Dzisiaj to był właśnie ten dzień, który trzeba od razu zapomnieć, by żyć dalej nie patrząc wstecz…


 

Od samego rana dzieci dokazywały. Ubrać się nie chciały, wołały ciastka, biszkopty, jabłka, banany, byle zaspokoić swoje: – ammm, ammm, ammm… dostały biszkopta. Uspokoiły się i ubrały. Mimo braku opadów uparły się na parasolki. Zgodziłem się… niepotrzebnie…

Wyłoniła się gównoburza. Każda chce fioletową parasolkę, bo ta różowa to jednak nie. Ostatecznie tłumaczenia nie pomogły w niczym. Otworzyłem drzwi od mieszkania. Powiedziałem, że albo się zgodzą, albo wychodzimy bez parasolek. Ala wzięła jakąkolwiek i wyszła z mieszkania nagle zadowolona – dopomóżcie mi siły wyższe… Ola wzięła fioletową. Droga do żłobka przebiegła w miłej atmosferze. Kaptury na głowach, parasolki rozłożone. Deszczu brak, pojawiają się przejaśnienia. Tłumaczenia, że parasolki są nam niepotrzebne – jak grochem w ścianę. Ola naburmuszona, jakbym odebrał jej siłą uśmiech z buzi, ale idziemy…

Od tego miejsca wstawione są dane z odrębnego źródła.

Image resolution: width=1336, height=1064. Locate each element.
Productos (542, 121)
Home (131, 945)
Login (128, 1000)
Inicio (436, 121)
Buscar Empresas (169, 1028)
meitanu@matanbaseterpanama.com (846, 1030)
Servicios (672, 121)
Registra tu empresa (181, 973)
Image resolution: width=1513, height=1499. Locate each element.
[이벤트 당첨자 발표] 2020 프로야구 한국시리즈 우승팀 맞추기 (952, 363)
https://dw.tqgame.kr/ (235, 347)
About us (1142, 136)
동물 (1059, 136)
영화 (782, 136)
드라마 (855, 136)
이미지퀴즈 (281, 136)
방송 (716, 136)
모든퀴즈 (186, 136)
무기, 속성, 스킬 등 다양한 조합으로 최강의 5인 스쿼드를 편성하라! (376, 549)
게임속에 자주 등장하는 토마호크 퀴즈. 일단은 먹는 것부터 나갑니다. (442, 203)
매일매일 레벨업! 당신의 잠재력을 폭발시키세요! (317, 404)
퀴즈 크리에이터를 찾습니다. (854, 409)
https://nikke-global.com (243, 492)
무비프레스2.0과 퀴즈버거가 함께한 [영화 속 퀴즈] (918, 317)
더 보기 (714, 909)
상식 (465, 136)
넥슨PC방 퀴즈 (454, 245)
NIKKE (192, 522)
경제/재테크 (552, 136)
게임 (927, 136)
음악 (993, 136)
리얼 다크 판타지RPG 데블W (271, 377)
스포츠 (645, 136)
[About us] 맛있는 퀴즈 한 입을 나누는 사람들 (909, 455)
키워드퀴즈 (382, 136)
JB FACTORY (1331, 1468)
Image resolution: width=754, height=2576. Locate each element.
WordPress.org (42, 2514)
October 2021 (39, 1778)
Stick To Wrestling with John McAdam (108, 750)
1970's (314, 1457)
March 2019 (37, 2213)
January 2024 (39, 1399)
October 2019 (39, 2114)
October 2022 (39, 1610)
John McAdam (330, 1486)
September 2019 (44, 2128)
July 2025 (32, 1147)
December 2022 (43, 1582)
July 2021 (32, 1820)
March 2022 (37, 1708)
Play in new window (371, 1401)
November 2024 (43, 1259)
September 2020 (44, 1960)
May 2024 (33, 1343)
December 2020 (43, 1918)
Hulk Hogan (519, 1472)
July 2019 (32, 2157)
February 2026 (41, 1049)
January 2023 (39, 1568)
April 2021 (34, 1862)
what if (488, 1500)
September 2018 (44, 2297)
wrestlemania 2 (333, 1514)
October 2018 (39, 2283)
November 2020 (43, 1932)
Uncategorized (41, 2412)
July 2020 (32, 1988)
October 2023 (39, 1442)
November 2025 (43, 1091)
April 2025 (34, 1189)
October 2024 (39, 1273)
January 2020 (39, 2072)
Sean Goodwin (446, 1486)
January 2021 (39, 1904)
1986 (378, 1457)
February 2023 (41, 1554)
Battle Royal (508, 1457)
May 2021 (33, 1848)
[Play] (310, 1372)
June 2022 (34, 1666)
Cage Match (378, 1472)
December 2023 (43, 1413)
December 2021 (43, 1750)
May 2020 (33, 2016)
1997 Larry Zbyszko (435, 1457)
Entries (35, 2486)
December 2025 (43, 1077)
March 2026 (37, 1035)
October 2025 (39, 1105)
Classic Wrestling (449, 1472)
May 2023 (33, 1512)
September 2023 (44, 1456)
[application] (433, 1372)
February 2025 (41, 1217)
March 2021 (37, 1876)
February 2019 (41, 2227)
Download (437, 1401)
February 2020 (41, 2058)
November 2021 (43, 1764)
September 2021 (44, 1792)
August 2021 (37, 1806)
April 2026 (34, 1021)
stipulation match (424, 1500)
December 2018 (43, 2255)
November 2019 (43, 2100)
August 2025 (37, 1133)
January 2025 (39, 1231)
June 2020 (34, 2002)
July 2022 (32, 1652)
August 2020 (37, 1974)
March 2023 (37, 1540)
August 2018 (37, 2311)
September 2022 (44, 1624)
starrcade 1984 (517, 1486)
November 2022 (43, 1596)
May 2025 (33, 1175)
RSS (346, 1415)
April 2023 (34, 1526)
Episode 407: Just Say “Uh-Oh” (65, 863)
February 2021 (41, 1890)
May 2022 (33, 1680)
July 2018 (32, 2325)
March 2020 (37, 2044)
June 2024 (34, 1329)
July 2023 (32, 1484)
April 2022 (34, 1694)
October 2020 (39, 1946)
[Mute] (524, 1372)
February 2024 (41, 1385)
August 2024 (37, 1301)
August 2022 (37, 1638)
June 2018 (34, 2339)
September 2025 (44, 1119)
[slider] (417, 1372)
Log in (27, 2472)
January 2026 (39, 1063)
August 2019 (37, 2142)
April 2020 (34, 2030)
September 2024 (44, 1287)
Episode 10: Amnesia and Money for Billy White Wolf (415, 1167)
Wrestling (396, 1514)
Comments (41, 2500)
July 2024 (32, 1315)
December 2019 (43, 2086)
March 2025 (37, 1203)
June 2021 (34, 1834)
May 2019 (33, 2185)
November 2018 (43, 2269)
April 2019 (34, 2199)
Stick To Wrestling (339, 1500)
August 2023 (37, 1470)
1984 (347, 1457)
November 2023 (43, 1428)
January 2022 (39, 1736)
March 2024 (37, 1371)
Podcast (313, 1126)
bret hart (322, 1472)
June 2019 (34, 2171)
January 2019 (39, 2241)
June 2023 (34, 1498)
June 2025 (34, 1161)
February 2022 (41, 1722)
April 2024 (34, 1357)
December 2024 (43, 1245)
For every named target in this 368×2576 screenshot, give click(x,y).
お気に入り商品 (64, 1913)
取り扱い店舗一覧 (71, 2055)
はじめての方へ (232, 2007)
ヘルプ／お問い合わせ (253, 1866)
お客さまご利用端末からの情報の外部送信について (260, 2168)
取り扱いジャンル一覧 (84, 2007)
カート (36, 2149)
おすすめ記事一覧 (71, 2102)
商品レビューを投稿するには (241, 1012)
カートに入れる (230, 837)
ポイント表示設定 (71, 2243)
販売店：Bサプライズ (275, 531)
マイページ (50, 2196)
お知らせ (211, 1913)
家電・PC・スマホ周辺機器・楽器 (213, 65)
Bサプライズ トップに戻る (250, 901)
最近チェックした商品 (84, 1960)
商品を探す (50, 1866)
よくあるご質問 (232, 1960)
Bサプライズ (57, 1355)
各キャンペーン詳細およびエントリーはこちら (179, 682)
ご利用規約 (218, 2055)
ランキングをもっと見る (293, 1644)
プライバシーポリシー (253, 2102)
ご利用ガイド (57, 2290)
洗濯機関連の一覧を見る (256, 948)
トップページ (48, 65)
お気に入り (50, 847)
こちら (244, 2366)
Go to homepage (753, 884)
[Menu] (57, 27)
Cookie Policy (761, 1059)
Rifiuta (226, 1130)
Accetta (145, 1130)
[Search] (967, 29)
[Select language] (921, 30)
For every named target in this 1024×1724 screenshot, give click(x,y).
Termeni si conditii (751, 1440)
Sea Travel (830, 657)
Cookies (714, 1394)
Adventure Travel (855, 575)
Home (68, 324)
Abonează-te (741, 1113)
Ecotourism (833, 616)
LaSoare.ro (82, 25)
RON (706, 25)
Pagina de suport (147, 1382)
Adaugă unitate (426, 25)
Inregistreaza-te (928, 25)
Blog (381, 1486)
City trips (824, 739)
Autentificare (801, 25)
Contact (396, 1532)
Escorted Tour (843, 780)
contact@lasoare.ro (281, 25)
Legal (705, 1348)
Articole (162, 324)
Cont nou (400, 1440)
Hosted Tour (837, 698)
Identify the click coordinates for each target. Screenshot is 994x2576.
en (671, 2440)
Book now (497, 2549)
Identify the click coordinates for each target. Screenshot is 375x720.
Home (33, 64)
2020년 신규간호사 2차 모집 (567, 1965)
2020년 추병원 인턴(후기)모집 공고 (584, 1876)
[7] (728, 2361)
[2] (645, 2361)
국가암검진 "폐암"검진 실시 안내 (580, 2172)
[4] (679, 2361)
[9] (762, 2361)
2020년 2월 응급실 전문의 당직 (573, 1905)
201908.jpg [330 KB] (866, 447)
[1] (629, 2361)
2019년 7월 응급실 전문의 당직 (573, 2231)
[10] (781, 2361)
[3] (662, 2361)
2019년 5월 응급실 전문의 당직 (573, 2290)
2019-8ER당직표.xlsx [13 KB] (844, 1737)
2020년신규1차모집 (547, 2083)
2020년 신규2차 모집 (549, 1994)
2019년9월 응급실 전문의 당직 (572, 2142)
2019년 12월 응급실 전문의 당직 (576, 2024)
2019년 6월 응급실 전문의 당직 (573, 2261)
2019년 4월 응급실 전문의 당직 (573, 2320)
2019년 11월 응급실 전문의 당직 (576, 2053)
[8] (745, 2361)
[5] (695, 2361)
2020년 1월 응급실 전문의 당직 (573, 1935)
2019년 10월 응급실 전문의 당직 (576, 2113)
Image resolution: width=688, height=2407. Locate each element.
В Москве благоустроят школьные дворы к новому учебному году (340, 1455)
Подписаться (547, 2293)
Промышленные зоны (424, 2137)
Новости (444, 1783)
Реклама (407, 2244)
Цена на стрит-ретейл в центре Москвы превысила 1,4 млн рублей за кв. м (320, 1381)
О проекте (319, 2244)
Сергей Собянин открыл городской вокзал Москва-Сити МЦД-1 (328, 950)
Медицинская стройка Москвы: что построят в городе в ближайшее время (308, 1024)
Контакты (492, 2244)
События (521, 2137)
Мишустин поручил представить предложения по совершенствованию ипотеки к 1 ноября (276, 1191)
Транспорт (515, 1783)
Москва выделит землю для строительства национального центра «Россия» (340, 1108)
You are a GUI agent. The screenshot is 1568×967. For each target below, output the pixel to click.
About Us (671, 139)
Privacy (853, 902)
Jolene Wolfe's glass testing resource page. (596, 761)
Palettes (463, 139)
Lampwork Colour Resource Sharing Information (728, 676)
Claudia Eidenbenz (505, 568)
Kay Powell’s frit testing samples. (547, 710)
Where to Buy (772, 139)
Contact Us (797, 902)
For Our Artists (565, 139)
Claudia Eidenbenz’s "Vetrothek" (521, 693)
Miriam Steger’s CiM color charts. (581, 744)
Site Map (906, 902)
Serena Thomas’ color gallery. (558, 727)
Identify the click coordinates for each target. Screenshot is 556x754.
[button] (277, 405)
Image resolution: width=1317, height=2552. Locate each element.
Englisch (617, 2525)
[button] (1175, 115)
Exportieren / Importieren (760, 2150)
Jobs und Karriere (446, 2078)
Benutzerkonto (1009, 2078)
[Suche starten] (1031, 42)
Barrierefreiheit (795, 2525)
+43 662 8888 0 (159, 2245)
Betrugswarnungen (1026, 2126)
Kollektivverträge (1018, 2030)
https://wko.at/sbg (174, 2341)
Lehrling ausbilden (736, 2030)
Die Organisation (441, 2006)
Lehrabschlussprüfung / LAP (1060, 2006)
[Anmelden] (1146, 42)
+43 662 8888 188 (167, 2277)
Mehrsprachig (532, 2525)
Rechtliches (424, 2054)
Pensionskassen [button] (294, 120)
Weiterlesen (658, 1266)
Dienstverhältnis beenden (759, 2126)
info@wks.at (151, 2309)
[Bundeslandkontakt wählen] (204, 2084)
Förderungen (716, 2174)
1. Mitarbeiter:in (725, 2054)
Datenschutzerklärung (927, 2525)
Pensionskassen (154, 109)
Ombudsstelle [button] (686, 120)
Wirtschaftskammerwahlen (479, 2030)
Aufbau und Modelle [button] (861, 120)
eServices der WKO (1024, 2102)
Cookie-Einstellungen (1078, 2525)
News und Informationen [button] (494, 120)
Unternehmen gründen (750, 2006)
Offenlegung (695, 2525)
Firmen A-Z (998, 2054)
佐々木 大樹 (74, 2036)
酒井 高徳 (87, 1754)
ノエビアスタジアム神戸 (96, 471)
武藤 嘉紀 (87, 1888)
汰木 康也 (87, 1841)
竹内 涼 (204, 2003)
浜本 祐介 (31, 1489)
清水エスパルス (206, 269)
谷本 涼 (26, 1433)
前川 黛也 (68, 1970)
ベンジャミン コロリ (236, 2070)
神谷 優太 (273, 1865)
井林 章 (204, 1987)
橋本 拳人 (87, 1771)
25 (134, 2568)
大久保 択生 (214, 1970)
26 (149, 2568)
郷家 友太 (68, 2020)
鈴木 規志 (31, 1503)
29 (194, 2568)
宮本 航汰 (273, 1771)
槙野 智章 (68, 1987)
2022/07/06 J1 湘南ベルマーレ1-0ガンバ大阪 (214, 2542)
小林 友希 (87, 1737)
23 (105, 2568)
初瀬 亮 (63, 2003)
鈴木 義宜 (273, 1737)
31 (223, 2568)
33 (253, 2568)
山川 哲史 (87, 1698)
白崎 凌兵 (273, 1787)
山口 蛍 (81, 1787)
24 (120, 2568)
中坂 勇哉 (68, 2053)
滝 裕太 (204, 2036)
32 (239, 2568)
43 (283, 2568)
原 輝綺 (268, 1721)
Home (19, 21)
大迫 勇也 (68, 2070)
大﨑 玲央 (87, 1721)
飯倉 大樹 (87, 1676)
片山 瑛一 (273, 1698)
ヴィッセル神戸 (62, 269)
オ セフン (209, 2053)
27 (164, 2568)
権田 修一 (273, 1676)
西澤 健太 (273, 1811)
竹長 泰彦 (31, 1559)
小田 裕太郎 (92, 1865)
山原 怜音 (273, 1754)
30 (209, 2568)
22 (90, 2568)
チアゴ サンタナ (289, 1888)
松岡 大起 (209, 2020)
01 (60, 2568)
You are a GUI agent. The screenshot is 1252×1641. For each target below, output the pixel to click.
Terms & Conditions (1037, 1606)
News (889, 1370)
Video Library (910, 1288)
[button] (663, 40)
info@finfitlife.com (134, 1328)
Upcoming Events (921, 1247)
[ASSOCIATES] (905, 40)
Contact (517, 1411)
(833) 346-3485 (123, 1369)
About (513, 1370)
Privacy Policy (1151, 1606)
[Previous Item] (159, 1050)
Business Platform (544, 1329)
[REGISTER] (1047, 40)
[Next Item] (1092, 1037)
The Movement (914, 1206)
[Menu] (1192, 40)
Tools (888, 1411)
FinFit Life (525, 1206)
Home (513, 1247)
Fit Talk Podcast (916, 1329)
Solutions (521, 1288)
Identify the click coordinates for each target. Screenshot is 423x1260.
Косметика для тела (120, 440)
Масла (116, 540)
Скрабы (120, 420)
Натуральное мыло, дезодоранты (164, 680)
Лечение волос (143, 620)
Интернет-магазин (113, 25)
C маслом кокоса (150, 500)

Ok. Ala poszła na salę. Aleksandra zmieniła zdanie. Jednak chce tą różową parasolkę – przecież chciałaś fioletową, a tą zostawimy Ali – nie! ja chcę różową! – jesteś pewna, że nie chcesz fioletowej? – nie! – weź tu zrozum babę… Ostatecznie wzięliśmy obie, gdyby była zmiana decyzji. Idziemy w ciszy. Ola naburmuszona. Poszła zamyślona. Opiekunka, Pani Agnieszka próbowała się z nią przywitać, ale Ola jakby lewitowała w innej rzeczywistości. Pani mówi do niej, a ona jak słup soli. Oderwała się na chwilę w zamyślenie.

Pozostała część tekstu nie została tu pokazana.